For Andrew, one of the main battles is “trying to talk clients out of adding extra rooms.

“Most clients say that their current spaces aren’t working for them. The status quo solution in Australia is to add more rooms or to knock it down and start again. Australians are addicted to renovations and extensions.”

What Andrew would like to see is architects producing architecture that responds to the changing needs of clients by creating adaptable spaces. He wants extensions and rebuilding considered only as a last resort, instead of the first.

A recent example of Andrew’s work is a home in beachside Anglesea, Victoria. During the briefing process everything was on the table, from rebuilding from the ground up to adding a large extension with extra bedrooms. Eventually these were rejected as neither sustainable nor cost-effective solutions.

Subsequently, plans for an additional bedroom for grandchildren were scaled back to a slimline single-bed bunk room. Another dual-function space – a new living room by the back yard – was designed to convert to a guest room, vastly improving the liveability of the home with a simple, modestly sized gesture.

Kids being kids, the bunk room has had the additional benefit of being a very popular cubby-hole.

Thinking small when you have a roomy rural block runs against the grain for many people, but on most inner-suburban blocks it’s a simple necessity. In the inner-suburbs, therefore, the pursuit of maximal house size is leading people to build on every square metre, which means that gardens are becoming a thing of the past, while courtyards and balconies are the new norm. Andrew’s recent work on an inner-Melbourne terrace allowed him to challenge this trend.

Victorian terraces are notoriously light-starved and cramped, with a series of rooms running off a dark hallway and the toilet and laundry facilities at the back of the house, fronting the yard. The common solution is to add a living-kitchen-dining extension that opens onto the yard, but eats into it. Andrew’s approach was different and novel.

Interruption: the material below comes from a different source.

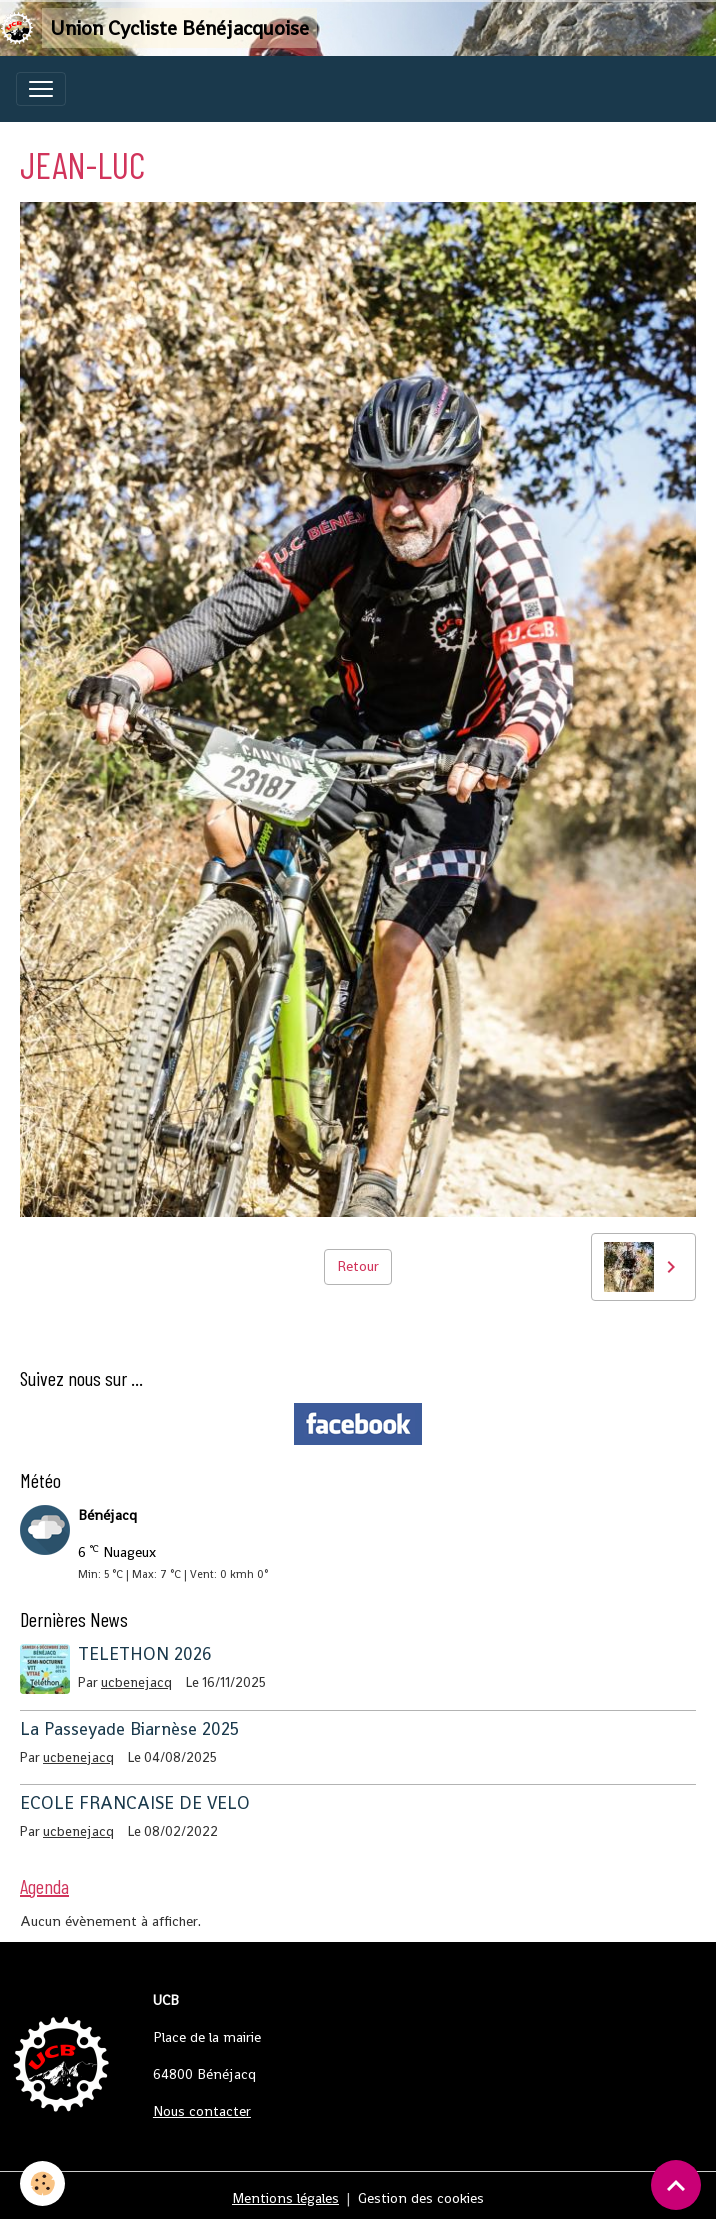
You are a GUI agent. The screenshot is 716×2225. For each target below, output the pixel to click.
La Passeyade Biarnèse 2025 (129, 1729)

Firstly, he resolved to work within the existing size and fabric of the house – no extension – and realign the living space to foster family life. Then he set about designing creative furnishing and space solutions to maximise the existing space.

If there was one design feature that sums up Andrew’s work best it would probably be the kitchen island he designed for this home. It beautifully illustrates what Andrew sets out to achieve in each project: a unique solution that is both functional and elegant, engendering sustainability through compact design, and fostering social cohesion by bringing the family together.

When clients lay out plans for a kitchen-living area, many decide they need a separate work bench, space for dining table and chairs, storage cupboards and so on, then go about designing a huge kitchen and living area to fit in all these elements. In this design solution, Andrew combines all these elements into a custom-designed kitchen island bench. Combining prep area and cupboard, it also has a lower-level workspace where the children can draw or do their homework in the company of their parents. And at meal times it becomes the dining table, where the family can catch up on the day’s activities.

This home also beautifully illustrates Andrew’s work with kinetic architecture. The garden-facing laundry and bathroom were converted into a multifunctional space that is easily adapted to suit the needs of the clients. Primarily a living space and play room, when guests stay it can be turned into a bedroom with an inexpensive, built-in fold-out bed.

Andrew’s views about the future of building are characteristically honest. “At the moment we tend to rely on increased consumption to solve our problems, which is illogical. We really need to ask ourselves whether we need to change ourselves and our habits before blaming the spaces we currently occupy.

“If a renovation, extension or new build is necessary, then think small and think strategic. Never confuse small with cheap. It’s better to get a budget and spend it on something small that is designed extremely well than use the same budget spread thinly over a large area that performs badly.”